======== Document excerpt ========
Condom Allergies and Symptoms

Men and their partners might suffer an allergic reaction to the materials used in condoms or lubricants and must be careful with the choice of condoms, mostly due to the latex used to make condoms or spermicidal lubricants that kill sperm cells and provide lubrication for intercourse.

Latex allergy can affect people in many aspects of their life. Latex comes from rubber trees, and people use it in a variety of different products, such as gloves, rubber bands, shoes, toys, and more. People who suffer from a latex allergy cannot wear latex gloves and must even be careful around balloons. They must avoid latex condoms, as well.

Upon making contact with the latex, allergy sufferers can experience a wide range of symptoms that range from mild to severe. People with Type I latex allergies can suffer a life-threatening condition known as anaphylaxis, which consists of a sudden drop in blood pressure resulting in unconsciousness, chest tighteness, breathing trouble, confusion, dizziness, nausea or vomiting, slurred speech, weak pulse, or death. People with Type IV latex allergies suffer a delayed effect due to a hypersensitivity to latex. These people will have to endure a mild to severe rash or case of hives.
========
• [Task 1] In the text on condom allergies, rewrite the passage that begins at the words "Men and their" and stops after "condoms, as well.". Replace "gloves" with "mittens" throughout it.
• [Task 2] Extend the text on condom allergies onward from its final sentence.
======== Data records ========
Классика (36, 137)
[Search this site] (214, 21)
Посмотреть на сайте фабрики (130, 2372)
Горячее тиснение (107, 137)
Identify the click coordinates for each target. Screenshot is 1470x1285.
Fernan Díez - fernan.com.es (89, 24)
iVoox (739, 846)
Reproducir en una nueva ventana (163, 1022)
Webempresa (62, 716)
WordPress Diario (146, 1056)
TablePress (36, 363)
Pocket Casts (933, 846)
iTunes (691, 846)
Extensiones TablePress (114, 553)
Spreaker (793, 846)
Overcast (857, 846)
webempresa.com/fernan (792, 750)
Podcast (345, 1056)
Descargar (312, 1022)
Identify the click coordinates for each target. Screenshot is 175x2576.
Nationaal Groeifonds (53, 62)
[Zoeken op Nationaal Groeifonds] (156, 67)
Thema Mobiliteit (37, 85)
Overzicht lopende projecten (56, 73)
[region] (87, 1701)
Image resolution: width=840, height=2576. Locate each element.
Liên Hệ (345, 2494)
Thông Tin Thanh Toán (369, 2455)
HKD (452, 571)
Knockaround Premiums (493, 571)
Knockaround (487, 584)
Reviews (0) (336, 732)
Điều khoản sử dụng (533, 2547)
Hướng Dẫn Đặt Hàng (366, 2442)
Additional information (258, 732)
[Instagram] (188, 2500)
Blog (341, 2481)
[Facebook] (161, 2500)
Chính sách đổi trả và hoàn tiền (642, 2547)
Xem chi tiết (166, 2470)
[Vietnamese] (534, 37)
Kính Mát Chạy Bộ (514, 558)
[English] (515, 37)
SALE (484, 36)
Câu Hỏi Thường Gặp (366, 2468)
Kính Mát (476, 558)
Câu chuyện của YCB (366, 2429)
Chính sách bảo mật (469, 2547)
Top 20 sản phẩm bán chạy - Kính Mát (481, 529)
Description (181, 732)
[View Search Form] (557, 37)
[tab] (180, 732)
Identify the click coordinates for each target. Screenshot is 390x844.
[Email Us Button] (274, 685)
========
• [Exercise output 1]
Men and their partners might suffer an allergic reaction to the materials used in condoms or lubricants and must be careful with the choice of condoms, mostly due to the latex used to make condoms or spermicidal lubricants that kill sperm cells and provide lubrication for intercourse.

Latex allergy can affect people in many aspects of their life. Latex comes from rubber trees, and people use it in a variety of different products, such as mittens, rubber bands, shoes, toys, and more. People who suffer from a latex allergy cannot wear latex mittens and must even be careful around balloons. They must avoid latex condoms, as well.

• [Exercise output 2]
In addition to contact, people with a latex allergy must avoid inhalation of latex particles, which can result in itching, cough, watery eyes, sneezing, runny nose, and more. To deal with all of these symptoms of a latex allergy, people often use over-the-counter remedies such as corticosteroids and antihistamines and prescription-available products such as epinephrine injections.

When people suffer an allergic reaction to condoms, they will often point to the latex but forget that they might actually have an allergic reaction to substances in the lubricants. Many people have an allergy to the chemical nonoxynol-9, which condom manufacturers use to kill sperm cells in their spermicidal lubricants. Many men and women have an allergy to this chemical, which can result in mild rashes or death from anaphylactic shock. Men and women might encounter a genital rash, itching, or irritation. Women might even develop a yeast infection or urinary tract infection.

In addition to these mild symptoms, some people with an allergy to nonoxynol-9 can develop blisters, swelling, and other sores, thus requiring immediate medical attention. In rare cases, people suffer death after exposure to nonoxynol-9 due to anaphylaxis. People that experience dizziness, wheezing, itching, fever, and swelling after exposure to spermicidal lubricants should seek immediate medical attention.

Although rare, the presence of condom allergies means that condom manufacturers have devoted an entire sector of the market to producing and selling condoms to people with these allergies.